INPUT MATERIAL.
=-=-=

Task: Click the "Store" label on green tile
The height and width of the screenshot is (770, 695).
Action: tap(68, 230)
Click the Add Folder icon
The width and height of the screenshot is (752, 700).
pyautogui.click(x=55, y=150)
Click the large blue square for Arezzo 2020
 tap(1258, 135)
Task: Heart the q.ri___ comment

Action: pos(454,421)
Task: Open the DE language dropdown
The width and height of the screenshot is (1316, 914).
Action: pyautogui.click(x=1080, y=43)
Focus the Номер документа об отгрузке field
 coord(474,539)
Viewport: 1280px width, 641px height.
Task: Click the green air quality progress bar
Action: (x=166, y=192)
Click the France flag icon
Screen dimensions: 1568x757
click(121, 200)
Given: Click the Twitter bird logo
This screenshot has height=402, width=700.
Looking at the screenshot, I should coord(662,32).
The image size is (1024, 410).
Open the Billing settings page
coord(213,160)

=-=-=

ASSIGNMENT. Keeping each line exactly as it is, retype all of the data.

ANSWER BELOW.
Task: Click the "Store" label on green tile
The height and width of the screenshot is (770, 695).
Action: tap(68, 230)
Click the Add Folder icon
The width and height of the screenshot is (752, 700).
pyautogui.click(x=55, y=150)
Click the large blue square for Arezzo 2020
 tap(1258, 135)
Task: Heart the q.ri___ comment

Action: pos(454,421)
Task: Open the DE language dropdown
The width and height of the screenshot is (1316, 914).
Action: pyautogui.click(x=1080, y=43)
Focus the Номер документа об отгрузке field
 coord(474,539)
Viewport: 1280px width, 641px height.
Task: Click the green air quality progress bar
Action: (x=166, y=192)
Click the France flag icon
Screen dimensions: 1568x757
click(121, 200)
Given: Click the Twitter bird logo
This screenshot has height=402, width=700.
Looking at the screenshot, I should coord(662,32).
The image size is (1024, 410).
Open the Billing settings page
coord(213,160)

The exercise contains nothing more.